++++ The input

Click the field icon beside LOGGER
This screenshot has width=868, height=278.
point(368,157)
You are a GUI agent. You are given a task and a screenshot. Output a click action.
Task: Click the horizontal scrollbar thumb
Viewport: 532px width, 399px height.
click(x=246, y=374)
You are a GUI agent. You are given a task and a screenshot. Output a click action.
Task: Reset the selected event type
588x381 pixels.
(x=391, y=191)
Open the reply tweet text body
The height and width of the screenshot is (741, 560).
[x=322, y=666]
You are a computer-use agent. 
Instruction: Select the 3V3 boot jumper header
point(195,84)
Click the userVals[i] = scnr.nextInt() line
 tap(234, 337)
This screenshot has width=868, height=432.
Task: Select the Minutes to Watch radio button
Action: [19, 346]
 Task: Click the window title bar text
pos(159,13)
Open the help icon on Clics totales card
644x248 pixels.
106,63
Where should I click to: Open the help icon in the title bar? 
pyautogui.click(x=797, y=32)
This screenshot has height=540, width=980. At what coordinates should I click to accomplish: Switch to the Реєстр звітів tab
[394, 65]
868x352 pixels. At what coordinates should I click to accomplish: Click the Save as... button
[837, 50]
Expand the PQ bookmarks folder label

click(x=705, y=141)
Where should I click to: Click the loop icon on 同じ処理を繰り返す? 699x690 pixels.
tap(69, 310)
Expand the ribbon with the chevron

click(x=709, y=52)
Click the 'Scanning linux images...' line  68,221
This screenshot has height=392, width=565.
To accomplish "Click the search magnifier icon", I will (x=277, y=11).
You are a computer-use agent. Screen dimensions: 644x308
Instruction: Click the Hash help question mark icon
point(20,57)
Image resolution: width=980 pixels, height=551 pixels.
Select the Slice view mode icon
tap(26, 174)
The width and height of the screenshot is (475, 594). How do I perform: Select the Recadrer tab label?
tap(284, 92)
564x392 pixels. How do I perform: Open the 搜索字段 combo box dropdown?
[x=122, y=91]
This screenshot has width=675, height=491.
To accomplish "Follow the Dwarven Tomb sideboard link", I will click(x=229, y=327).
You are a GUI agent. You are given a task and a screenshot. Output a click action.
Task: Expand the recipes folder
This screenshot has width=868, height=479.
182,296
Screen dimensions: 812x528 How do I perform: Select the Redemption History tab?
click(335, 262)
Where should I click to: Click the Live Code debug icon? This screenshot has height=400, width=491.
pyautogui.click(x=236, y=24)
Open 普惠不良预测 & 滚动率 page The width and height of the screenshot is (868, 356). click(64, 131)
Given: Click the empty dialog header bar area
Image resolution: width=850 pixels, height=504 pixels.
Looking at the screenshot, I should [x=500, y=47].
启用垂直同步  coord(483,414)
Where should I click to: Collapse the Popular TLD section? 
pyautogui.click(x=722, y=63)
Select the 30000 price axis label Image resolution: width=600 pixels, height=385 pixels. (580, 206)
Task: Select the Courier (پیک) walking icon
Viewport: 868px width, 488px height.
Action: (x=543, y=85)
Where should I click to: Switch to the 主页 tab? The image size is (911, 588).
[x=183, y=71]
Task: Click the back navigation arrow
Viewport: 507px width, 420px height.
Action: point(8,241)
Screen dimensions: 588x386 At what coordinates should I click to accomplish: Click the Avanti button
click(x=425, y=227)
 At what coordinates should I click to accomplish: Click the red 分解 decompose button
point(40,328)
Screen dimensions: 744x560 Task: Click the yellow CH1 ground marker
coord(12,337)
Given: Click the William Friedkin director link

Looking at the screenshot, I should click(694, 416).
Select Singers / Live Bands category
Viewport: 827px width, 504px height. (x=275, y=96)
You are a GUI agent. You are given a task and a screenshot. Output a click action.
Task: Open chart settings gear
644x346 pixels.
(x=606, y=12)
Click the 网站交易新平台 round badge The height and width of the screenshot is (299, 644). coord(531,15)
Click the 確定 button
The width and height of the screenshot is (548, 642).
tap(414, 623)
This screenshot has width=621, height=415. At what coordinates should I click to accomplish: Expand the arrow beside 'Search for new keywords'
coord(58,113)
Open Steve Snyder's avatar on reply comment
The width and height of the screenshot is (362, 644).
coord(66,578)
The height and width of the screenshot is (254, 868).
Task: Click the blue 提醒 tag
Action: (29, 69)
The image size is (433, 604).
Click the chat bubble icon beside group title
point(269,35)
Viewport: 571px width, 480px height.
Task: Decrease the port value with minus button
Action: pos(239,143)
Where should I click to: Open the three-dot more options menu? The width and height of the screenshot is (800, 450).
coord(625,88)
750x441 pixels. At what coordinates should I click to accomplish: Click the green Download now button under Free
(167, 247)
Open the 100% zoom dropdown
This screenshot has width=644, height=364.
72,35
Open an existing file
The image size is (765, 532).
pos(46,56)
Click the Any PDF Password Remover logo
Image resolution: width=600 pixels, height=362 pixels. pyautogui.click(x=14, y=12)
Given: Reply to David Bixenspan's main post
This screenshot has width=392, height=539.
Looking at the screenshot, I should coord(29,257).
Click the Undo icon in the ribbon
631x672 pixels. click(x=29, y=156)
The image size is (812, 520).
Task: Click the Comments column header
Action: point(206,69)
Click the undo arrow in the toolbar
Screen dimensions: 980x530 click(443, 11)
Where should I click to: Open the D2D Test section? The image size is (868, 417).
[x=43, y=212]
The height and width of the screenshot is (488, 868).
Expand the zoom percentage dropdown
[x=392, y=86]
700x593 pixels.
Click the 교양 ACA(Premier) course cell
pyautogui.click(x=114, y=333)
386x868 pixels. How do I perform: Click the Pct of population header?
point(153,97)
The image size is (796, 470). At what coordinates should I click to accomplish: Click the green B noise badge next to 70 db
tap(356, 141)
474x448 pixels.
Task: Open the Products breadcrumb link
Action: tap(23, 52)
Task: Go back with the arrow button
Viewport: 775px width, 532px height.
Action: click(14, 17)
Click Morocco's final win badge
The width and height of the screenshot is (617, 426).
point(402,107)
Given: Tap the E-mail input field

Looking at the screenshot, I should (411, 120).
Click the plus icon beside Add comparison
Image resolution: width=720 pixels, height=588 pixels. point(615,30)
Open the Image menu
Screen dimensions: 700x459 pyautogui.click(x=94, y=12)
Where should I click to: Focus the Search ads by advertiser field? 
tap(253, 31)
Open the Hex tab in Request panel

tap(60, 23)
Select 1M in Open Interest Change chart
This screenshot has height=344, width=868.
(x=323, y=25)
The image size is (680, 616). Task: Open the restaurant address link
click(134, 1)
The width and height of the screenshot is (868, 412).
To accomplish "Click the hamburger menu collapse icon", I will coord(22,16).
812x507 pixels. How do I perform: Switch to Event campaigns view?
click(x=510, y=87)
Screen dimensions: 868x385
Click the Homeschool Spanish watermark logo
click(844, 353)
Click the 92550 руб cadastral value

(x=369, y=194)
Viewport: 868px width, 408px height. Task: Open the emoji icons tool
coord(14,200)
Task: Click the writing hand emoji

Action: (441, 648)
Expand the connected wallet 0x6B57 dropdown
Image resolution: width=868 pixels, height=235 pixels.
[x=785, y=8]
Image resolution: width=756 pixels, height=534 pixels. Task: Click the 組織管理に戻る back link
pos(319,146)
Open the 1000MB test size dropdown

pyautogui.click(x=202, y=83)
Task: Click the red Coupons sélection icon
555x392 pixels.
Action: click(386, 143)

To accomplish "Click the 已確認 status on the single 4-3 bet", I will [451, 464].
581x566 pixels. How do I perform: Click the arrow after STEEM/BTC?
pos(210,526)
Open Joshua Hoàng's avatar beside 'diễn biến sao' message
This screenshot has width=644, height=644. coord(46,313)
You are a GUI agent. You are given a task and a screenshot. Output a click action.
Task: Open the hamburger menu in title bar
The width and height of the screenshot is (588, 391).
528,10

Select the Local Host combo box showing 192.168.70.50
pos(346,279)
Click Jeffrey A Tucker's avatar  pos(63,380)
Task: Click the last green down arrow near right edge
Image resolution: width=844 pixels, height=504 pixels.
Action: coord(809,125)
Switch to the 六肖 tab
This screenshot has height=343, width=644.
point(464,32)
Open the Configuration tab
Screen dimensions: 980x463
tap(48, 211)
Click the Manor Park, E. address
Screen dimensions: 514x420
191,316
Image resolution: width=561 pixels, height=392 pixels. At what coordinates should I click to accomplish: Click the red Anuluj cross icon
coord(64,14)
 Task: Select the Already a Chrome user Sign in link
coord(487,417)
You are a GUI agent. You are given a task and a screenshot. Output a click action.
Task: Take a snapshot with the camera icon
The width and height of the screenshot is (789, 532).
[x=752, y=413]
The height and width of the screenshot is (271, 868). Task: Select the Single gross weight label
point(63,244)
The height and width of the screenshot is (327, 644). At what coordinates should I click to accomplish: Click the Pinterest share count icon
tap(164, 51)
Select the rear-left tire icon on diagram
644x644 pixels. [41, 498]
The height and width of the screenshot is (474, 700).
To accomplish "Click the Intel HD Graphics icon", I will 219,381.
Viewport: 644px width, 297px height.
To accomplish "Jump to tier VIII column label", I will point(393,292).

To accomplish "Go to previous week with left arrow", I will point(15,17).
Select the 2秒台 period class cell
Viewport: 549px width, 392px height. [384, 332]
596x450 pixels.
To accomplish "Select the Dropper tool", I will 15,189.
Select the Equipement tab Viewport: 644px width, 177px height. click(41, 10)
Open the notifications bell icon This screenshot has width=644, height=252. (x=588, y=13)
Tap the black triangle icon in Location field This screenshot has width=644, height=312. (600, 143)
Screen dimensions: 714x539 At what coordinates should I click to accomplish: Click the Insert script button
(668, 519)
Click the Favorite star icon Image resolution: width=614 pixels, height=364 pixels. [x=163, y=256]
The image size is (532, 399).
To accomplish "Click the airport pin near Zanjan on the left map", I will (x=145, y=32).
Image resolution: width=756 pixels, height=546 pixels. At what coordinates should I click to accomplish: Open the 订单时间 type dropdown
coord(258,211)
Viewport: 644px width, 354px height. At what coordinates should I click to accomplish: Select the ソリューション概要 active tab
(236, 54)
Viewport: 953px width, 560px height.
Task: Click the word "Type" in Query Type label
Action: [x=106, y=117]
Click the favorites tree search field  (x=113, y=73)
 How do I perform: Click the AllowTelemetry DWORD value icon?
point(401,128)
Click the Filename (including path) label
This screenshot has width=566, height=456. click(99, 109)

++++++++

--- Task item ---
Taking the records above, retype every line from the one with "Task: Click the last" down to the one with "Open the notifications", exactly and with nothing else.

--- Response to the exercise ---
Task: Click the last green down arrow near right edge
Image resolution: width=844 pixels, height=504 pixels.
Action: coord(809,125)
Switch to the 六肖 tab
This screenshot has height=343, width=644.
point(464,32)
Open the Configuration tab
Screen dimensions: 980x463
tap(48, 211)
Click the Manor Park, E. address
Screen dimensions: 514x420
191,316
Image resolution: width=561 pixels, height=392 pixels. At what coordinates should I click to accomplish: Click the red Anuluj cross icon
coord(64,14)
 Task: Select the Already a Chrome user Sign in link
coord(487,417)
You are a GUI agent. You are given a task and a screenshot. Output a click action.
Task: Take a snapshot with the camera icon
The width and height of the screenshot is (789, 532).
[x=752, y=413]
The height and width of the screenshot is (271, 868). Task: Select the Single gross weight label
point(63,244)
The height and width of the screenshot is (327, 644). At what coordinates should I click to accomplish: Click the Pinterest share count icon
tap(164, 51)
Select the rear-left tire icon on diagram
644x644 pixels. [41, 498]
The height and width of the screenshot is (474, 700).
To accomplish "Click the Intel HD Graphics icon", I will 219,381.
Viewport: 644px width, 297px height.
To accomplish "Jump to tier VIII column label", I will point(393,292).

To accomplish "Go to previous week with left arrow", I will point(15,17).
Select the 2秒台 period class cell
Viewport: 549px width, 392px height. [384, 332]
596x450 pixels.
To accomplish "Select the Dropper tool", I will 15,189.
Select the Equipement tab Viewport: 644px width, 177px height. click(41, 10)
Open the notifications bell icon This screenshot has width=644, height=252. (x=588, y=13)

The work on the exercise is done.